BEGIN
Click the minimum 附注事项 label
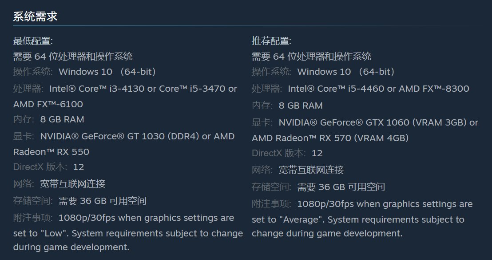 [x=33, y=218]
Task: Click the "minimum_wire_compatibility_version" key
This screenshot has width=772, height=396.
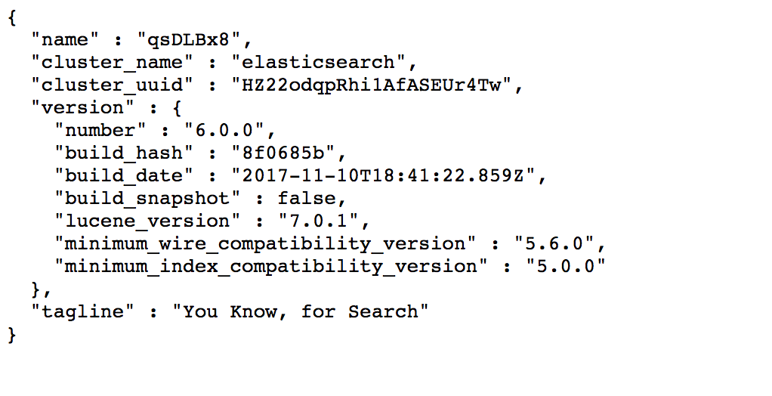Action: (265, 243)
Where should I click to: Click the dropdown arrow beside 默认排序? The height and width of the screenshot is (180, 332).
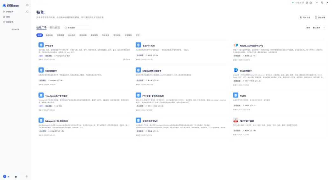tap(324, 28)
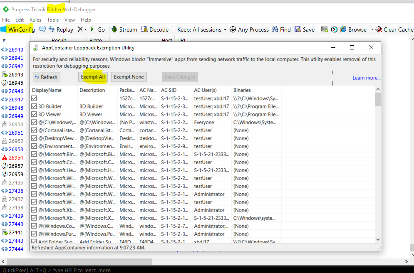Toggle Stream mode in the toolbar
The height and width of the screenshot is (273, 414).
pos(124,30)
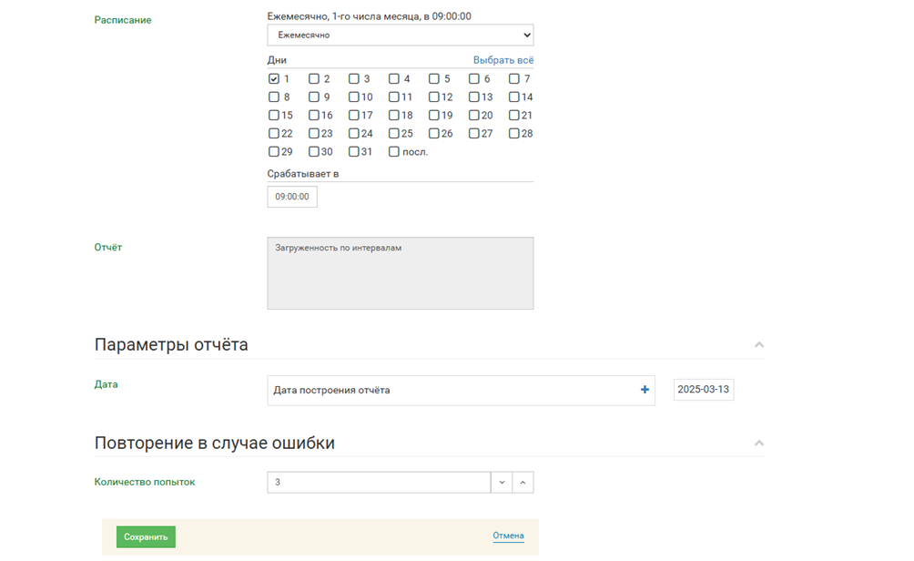
Task: Click the blue plus icon in the Дата field
Action: [x=645, y=390]
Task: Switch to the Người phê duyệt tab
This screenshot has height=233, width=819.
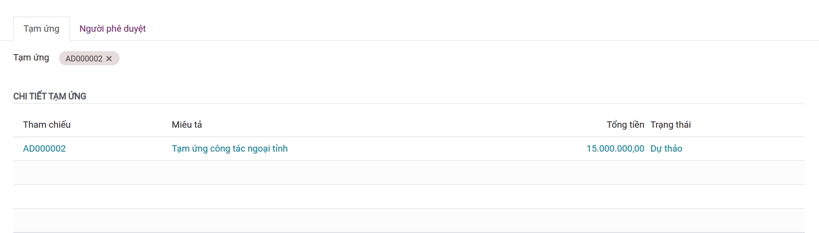Action: 113,29
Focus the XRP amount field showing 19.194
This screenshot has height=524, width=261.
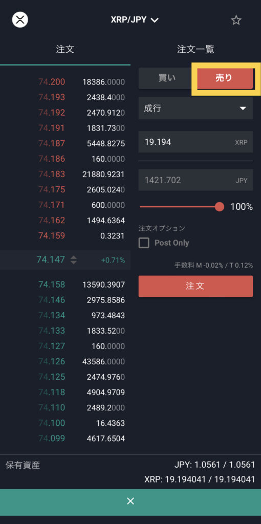point(195,142)
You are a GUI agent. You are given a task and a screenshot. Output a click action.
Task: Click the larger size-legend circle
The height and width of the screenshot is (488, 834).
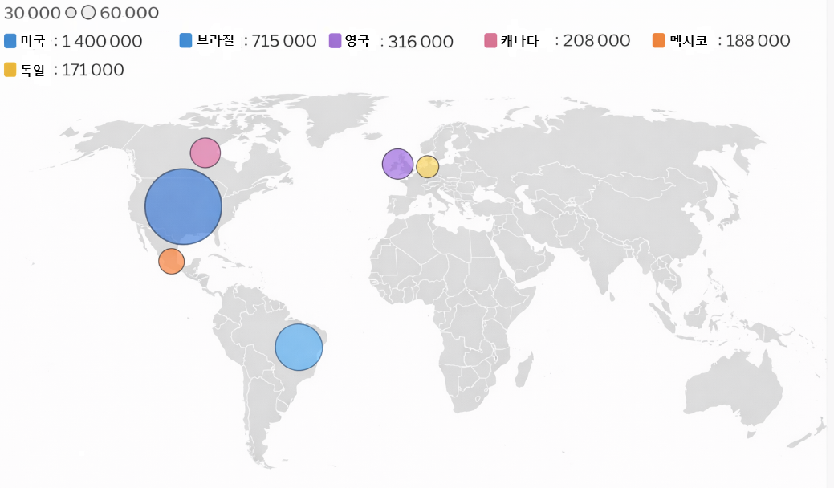[x=88, y=13]
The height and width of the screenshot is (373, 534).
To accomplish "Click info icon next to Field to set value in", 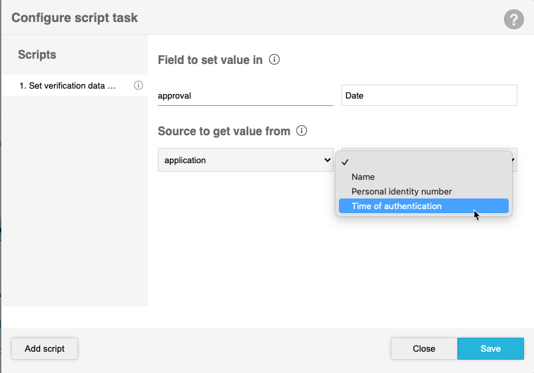I will [274, 60].
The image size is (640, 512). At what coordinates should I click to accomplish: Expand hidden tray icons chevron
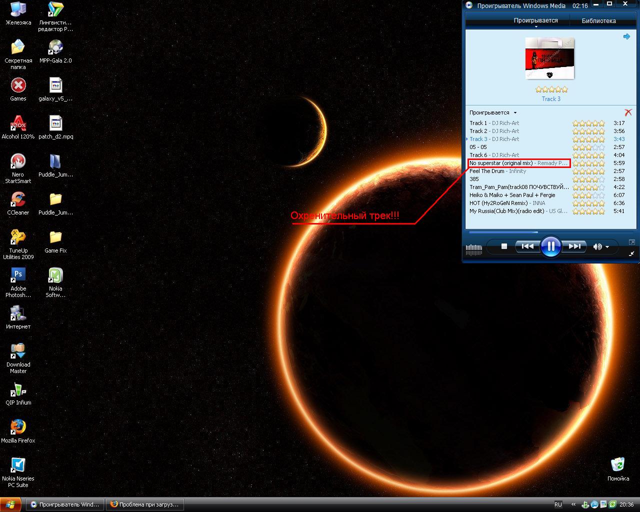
END
Only a number is expected here: how many lines above contain the word "size".

2